ReTabSyn: Realistic Tabular Data Synthesis via Reinforcement Learning

A research team led by Xiaofeng Lin has introduced ReTabSyn, a novel pipeline for generating synthetic tabular data using reinforcement learning. The core innovation addresses a key weakness in existing deep generative models: their struggle to learn complex data distributions in low-data, imbalanced settings. Instead of striving to replicate the full joint probability distribution of the data—an often inefficient goal—ReTabSyn's training objective directs the generator to prioritize learning the conditional distribution P(y|X). This means the model focuses on preserving the feature correlations most critical for accurate prediction of the target variable, making synthetic data generation far more data-efficient.

The system works by providing direct, reinforced feedback to the generator during training, specifically rewarding it for preserving these vital predictive signals. The researchers empirically fine-tuned a language model-based generator using this RL approach. In rigorous benchmarks simulating real-world challenges like small sample sizes, severe class imbalance, and distribution shift, ReTabSyn consistently outperformed current state-of-the-art baselines. The synthetic data it produces leads to stronger downstream model performance, effectively mitigating data scarcity and privacy concerns.

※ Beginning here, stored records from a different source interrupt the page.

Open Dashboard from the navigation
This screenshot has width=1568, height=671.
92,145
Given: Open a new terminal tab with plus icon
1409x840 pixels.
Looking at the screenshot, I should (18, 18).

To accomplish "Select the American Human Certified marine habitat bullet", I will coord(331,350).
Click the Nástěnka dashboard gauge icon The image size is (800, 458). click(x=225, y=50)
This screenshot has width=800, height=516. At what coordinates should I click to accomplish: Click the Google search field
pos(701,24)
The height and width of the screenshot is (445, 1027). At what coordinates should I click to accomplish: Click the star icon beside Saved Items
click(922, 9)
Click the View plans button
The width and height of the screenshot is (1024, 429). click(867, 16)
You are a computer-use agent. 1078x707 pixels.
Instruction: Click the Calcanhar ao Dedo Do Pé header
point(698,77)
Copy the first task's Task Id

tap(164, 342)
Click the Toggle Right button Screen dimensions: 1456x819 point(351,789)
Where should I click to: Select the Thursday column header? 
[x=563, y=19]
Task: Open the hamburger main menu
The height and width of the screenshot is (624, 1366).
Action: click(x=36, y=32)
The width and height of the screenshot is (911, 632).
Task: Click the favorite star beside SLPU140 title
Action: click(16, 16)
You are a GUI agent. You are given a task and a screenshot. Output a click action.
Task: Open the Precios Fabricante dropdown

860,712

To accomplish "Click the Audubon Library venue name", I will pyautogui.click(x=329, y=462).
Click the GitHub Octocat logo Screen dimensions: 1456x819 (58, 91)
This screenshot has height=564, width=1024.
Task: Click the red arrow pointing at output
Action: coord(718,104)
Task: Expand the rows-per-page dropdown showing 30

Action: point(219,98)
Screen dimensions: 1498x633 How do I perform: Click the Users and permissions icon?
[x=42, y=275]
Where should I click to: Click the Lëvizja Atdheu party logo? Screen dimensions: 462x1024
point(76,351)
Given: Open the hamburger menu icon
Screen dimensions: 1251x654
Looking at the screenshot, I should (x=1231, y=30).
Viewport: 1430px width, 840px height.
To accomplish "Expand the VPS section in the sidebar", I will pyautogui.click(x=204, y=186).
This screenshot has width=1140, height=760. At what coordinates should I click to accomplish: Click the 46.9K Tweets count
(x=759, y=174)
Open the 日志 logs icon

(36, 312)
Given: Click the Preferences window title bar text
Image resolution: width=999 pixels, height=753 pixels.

Furthermore, the reinforcement learning framework offers significant extensibility. It can be readily adapted to incorporate expert-specified constraints on the generated observations, allowing for greater control over the synthetic data's properties. This makes ReTabSyn not just a tool for data augmentation, but a flexible platform for creating tailored datasets that adhere to specific business rules or statistical requirements, opening new avenues for secure and efficient data sharing in sensitive domains.